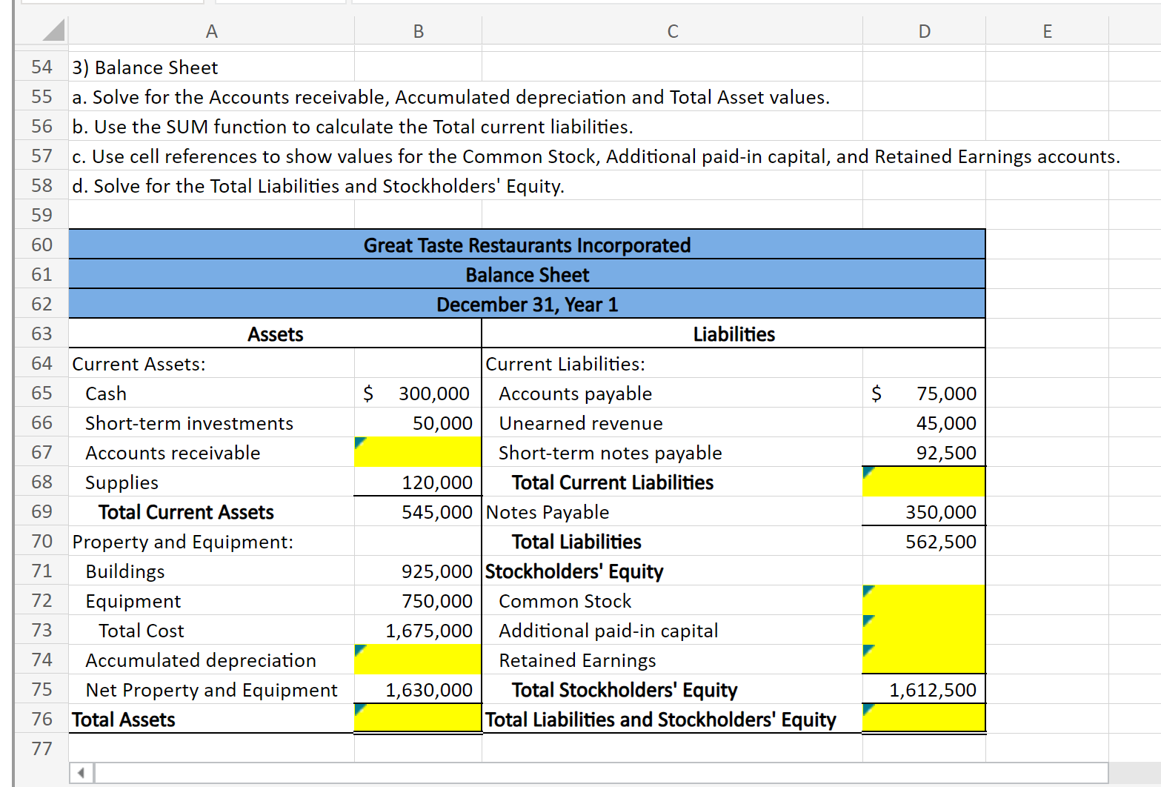Click the Great Taste Restaurants Incorporated title cell

[x=527, y=245]
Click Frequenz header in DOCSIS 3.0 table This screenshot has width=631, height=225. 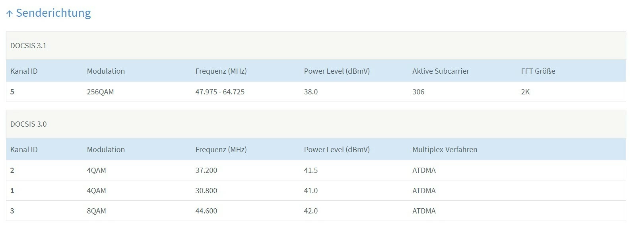(x=221, y=150)
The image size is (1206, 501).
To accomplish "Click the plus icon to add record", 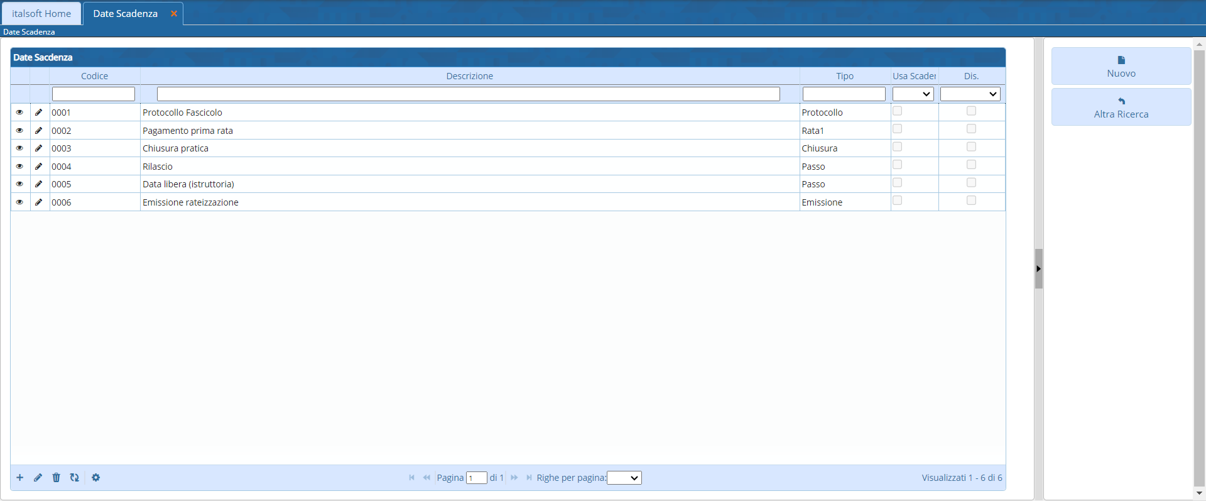I will [x=20, y=478].
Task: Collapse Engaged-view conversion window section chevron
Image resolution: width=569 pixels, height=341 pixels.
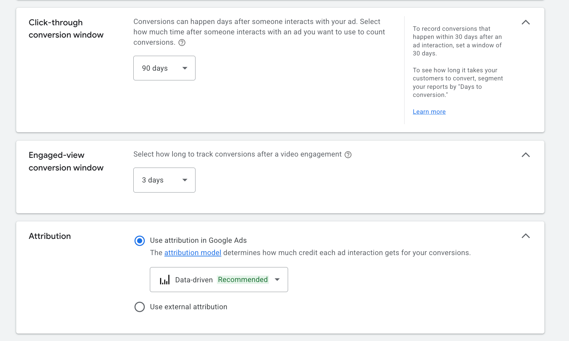Action: pyautogui.click(x=526, y=155)
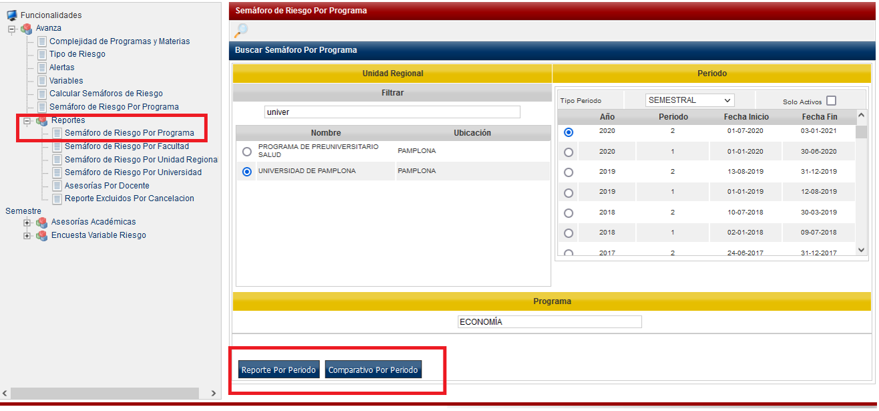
○ ○ ○ ○ ○ ○ ○
Can you write out again the part of the records above that opens with the line containing "Task: Collapse Engaged-view" and closes with the end of the records, keeping the requests and shifting every coordinate in the answers up by 72? Leave the pictures out.

Task: Collapse Engaged-view conversion window section chevron
Image resolution: width=569 pixels, height=341 pixels.
Action: pyautogui.click(x=598, y=227)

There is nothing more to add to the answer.